I have had the chance to go to Washington, DC, half a dozen times in my life, and each time I go, I visit the Vietnam Veterans Memorial. I run my hand over the names etched in the black stone monument, and I try to remember those etchings are more than just letters. Those etchings represent real people who lost their lives far too young—deaths that forever changed the landscapes of their respective families, possibly this country, and maybe the world.

This novel is written with the utmost deference and respect to all those men and women who fought in Vietnam on both sides, as well as the Vietnamese people who lived through it. That includes my father-in-law, Dr. Robert Kapela, Major, United States Army Medical Corp on ground as medical doctor and recipient of the Bronze Star for his “meritorious achievement in ground operations against hostile forces” from May 1969 to May 1970. I have never had the chance to visit Vietnam, but Joe and other family members have, and each has said, to a person, that there are no finer people.
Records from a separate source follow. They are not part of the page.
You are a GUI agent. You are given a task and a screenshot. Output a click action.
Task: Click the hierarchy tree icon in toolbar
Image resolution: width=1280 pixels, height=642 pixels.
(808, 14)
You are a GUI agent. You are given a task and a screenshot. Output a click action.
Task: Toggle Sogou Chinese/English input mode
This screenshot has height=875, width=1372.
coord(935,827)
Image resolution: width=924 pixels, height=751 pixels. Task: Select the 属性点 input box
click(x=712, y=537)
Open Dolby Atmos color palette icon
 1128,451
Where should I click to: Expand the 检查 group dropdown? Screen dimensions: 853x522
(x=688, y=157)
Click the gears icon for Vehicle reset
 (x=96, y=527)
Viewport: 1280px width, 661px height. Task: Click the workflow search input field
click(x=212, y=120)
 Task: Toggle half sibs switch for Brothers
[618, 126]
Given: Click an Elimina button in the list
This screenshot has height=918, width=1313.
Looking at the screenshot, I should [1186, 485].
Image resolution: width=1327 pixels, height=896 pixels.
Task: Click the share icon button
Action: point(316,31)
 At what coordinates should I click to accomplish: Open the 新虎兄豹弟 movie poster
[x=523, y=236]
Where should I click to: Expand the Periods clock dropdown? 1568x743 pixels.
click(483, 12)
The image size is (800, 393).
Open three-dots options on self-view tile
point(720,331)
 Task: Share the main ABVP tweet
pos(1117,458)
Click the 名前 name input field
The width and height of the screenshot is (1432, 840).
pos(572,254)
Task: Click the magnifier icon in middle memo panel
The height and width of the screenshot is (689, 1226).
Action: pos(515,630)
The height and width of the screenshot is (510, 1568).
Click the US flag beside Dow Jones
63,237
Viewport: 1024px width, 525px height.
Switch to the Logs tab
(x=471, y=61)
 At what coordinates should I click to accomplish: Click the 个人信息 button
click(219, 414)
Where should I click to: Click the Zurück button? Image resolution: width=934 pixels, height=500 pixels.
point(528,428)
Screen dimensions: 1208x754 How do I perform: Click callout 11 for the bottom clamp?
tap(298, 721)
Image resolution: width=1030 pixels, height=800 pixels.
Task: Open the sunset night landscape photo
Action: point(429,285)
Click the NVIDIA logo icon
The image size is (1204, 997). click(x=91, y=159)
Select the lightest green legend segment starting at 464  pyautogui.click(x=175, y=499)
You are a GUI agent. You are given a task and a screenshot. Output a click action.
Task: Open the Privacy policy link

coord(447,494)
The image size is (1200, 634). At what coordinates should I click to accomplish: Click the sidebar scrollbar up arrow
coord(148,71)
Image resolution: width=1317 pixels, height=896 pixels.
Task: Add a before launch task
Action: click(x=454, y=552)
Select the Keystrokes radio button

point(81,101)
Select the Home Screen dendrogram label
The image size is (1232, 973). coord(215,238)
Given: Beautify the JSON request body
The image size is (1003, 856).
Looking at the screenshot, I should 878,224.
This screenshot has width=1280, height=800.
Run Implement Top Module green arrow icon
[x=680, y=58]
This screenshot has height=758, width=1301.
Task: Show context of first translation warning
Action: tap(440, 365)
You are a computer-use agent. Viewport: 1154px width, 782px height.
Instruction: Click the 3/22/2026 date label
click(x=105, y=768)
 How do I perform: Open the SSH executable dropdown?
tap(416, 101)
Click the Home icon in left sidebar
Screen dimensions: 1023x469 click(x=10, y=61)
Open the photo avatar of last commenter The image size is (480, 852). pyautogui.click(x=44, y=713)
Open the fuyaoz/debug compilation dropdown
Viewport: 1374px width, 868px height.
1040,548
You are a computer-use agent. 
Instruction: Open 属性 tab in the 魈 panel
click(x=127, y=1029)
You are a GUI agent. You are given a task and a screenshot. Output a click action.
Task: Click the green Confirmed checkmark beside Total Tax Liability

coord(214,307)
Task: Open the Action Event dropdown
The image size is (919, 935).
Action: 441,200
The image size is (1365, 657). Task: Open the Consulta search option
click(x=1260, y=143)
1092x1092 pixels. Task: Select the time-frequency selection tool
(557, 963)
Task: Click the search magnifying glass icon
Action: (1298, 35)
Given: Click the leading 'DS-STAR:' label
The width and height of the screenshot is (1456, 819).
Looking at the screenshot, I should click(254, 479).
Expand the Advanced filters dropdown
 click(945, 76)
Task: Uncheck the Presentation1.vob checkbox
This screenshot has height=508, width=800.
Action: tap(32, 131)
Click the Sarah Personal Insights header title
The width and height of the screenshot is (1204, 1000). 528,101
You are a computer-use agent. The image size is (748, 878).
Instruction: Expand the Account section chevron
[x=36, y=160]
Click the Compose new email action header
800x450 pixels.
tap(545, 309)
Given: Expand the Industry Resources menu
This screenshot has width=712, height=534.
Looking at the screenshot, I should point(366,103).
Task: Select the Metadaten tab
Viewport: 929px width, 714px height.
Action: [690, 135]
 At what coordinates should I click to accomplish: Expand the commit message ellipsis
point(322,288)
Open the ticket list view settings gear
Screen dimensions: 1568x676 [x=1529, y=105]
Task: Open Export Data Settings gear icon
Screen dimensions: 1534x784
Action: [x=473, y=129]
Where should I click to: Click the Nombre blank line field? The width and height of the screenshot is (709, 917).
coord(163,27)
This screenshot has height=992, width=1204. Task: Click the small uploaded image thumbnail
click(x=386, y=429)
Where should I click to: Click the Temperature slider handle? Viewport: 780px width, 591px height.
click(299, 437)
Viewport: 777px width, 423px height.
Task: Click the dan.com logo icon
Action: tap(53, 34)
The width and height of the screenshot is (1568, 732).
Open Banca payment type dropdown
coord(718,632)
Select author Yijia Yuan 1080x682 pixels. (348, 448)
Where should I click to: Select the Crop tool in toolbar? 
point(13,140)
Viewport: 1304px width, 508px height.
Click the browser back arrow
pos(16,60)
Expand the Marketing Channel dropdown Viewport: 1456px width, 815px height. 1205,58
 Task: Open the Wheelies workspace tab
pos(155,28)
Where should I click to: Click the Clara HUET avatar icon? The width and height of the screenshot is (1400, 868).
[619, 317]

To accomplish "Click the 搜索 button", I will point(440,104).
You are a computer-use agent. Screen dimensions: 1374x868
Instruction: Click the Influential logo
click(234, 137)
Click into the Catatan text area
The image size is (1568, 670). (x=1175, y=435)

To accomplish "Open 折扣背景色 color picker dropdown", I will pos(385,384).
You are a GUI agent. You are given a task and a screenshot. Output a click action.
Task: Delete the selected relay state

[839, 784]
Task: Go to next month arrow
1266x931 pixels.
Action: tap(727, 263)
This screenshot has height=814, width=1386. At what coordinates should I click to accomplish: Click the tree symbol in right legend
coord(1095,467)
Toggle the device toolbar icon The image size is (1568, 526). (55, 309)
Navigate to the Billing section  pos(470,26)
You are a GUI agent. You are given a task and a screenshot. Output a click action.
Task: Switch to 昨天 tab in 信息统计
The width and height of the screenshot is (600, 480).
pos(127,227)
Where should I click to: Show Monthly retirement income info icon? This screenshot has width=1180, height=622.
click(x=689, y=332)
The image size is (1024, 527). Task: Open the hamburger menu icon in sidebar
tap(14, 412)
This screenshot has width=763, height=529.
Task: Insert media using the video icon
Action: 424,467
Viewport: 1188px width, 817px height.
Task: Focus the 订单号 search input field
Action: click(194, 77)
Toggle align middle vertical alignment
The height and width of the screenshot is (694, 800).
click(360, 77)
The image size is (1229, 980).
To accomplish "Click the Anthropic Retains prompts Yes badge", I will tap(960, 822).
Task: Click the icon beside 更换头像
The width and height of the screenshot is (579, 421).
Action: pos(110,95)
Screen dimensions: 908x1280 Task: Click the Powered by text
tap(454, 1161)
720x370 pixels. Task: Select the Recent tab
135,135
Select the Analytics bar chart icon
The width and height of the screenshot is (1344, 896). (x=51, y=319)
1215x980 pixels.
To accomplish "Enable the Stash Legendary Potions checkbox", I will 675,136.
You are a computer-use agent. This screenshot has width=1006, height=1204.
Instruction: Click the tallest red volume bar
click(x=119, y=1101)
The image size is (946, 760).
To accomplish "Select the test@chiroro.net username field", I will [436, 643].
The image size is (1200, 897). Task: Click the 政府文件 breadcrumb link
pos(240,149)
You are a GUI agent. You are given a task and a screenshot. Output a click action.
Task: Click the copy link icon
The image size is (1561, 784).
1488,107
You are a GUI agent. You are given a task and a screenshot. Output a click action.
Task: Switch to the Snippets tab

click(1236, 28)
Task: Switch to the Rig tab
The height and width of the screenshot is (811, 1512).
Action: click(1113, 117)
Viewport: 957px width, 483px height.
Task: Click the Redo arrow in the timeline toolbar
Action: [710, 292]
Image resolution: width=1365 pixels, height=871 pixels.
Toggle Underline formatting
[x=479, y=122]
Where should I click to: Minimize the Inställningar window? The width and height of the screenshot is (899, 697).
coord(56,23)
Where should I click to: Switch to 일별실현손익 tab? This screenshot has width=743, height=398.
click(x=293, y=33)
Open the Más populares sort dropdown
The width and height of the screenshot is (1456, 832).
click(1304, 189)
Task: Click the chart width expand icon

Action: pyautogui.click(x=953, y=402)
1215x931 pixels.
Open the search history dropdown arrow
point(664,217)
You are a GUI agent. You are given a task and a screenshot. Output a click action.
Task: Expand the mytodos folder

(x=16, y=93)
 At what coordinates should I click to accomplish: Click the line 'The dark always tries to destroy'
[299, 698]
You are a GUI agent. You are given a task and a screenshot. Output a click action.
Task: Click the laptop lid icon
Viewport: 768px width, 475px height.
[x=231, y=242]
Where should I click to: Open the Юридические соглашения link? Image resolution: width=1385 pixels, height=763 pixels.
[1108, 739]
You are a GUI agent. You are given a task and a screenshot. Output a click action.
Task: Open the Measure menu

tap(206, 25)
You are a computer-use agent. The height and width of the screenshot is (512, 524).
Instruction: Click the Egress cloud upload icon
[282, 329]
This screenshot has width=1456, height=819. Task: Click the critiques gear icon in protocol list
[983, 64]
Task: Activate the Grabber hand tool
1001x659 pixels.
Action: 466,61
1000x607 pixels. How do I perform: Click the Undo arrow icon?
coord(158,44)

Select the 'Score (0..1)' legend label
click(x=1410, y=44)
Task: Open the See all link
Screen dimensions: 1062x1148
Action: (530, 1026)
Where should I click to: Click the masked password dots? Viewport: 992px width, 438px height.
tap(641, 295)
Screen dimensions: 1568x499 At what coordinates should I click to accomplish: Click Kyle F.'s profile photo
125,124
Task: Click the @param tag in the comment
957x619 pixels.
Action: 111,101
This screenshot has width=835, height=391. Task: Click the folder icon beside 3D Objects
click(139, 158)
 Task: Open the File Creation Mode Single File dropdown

The racial slurs in this novel are not mine, and they do not represent me or the way I think or what I believe. They are far, far below the moral and ethical education I received from my mother and father. They do not even belong to the soldiers who uttered them. The racial slurs were part of the psychological warfare the military used to dehumanize the enemy so soldiers could kill other soldiers and not consider the reality of their actions. This, unfortunately, is a tactic that has been used throughout history, not just during the Vietnam War, or even limited to wars.

www.npr.org/2011/03/29/134956180/criminals-see-their-victims-as-less-than-human

www.lassennews.com/racism-and-war-the-dehumanization-of-the-enemy

May we never forget, so we never again have to experience it.

I wish to thank Meg Ruley and Rebecca Scherer at the Jane Rotrosen Agency for their continued guidance and support. Thanks also to Jane Berkey, the agency founder, who took me out for a drink during one particularly difficult moment in this writer’s life and told me to keep going forward, that things would work out. She was right. They did work out, largely thanks to the agency’s incredible guidance.

Thanks to Danielle Marshall at Lake Union, my publisher, for her unwillingness to accept anything but my best. She read the first draft and told me I could do better, though she was kind about it. She was right. I worked with my longtime developmental editor, Charlotte Herscher, and together we improved the manuscript. Charlotte never lets me forget what readers expect when they buy one of my novels, and I’m grateful to her for pushing me.